▽

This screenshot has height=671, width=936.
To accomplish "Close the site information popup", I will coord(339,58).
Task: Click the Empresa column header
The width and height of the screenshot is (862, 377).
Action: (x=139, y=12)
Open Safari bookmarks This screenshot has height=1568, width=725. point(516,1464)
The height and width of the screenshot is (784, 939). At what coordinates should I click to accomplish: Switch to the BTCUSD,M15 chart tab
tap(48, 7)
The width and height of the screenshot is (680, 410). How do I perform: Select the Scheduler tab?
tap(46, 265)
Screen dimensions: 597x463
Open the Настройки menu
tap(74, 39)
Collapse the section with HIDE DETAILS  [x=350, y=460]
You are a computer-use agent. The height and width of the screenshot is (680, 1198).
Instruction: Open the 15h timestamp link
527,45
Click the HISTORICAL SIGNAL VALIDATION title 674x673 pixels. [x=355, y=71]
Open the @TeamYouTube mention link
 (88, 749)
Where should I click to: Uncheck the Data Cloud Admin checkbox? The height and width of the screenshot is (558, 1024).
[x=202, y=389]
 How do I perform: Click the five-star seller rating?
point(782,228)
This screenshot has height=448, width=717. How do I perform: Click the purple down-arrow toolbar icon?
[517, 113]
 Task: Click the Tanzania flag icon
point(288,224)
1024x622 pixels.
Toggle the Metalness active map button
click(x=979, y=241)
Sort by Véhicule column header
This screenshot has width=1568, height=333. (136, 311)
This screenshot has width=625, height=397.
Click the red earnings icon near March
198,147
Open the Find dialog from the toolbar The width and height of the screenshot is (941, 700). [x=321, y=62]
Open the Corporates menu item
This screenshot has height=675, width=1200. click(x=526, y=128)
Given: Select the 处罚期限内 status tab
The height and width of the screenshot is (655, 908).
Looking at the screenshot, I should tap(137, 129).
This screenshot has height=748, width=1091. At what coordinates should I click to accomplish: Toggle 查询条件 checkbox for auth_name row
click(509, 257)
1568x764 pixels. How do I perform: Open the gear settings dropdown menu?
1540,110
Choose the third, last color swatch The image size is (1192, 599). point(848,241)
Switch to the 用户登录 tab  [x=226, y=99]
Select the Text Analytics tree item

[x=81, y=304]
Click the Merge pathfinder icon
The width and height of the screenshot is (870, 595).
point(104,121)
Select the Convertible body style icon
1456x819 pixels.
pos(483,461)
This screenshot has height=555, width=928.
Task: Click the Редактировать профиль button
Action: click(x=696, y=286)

△

## Requirement:
Look above for the line that contains "Given: Select the 处罚期限内 status tab". Starting there, transcribe every line exactly until you have copied the line that contains "Switch to the 用户登录".

## Solution:
Given: Select the 处罚期限内 status tab
The height and width of the screenshot is (655, 908).
Looking at the screenshot, I should tap(137, 129).
This screenshot has height=748, width=1091. At what coordinates should I click to accomplish: Toggle 查询条件 checkbox for auth_name row
click(509, 257)
1568x764 pixels. How do I perform: Open the gear settings dropdown menu?
1540,110
Choose the third, last color swatch The image size is (1192, 599). point(848,241)
Switch to the 用户登录 tab  [x=226, y=99]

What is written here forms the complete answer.